Harry era sul punto di rispondergli che non gliene fregava nulla dei Babbani, ma l’altro fu più rapido ed ebbe a malapena il tempo di stringere la mano di Astoria. Troppo stupito per l’audacia dell’altro non si ribellò subito e la donna si accostò di più, tanto che i loro nasi quasi si sfiorarono.

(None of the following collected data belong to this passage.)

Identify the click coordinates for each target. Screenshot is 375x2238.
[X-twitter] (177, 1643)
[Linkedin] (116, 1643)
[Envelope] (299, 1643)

Astoria sussurrò: «I Neomangiamorte ci hanno contattato. Vogliono che ci uniamo a loro».
Harry le fece fare una giravolta, turbato dalle sue parole.
«Draco ha litigato con Lucius, non si parlano da settimane. O ci uniamo a loro o ne subiremo la vendetta».
L’altro la fece volteggiare ancora, senza proferire parola.
«Draco vorrebbe fare come Severus Piton. Ti prego dissuadilo».
Harry sbigottito non seppe cosa replicare.
«Almeno proteggi Scorpius. È solo un ragazzo, non ha nessuna colpa» supplicò Astoria.
«Stai tranquilla».
Con un gesto rapido Astoria e Ginny si scambiarono di nuovo. Le due coppie si allontanarono, per non destare più attenzione di quanto avessero già fatto. Harry percepì addosso lo sguardo perforante di Kingsley poco distante.
«Draco parlerà con te alla prossima riunione per il Torneo Tremaghi. Ti chiede di non mandare mio fratello, perché finirebbero per schiantarsi a vicenda» gli comunicò Ginny, attirando la sua attenzione.
«Andrò personalmente».
«Harry, quant’è grave la situazione?».
«Non è il momento. Parleremo poi. Ora festeggiamo».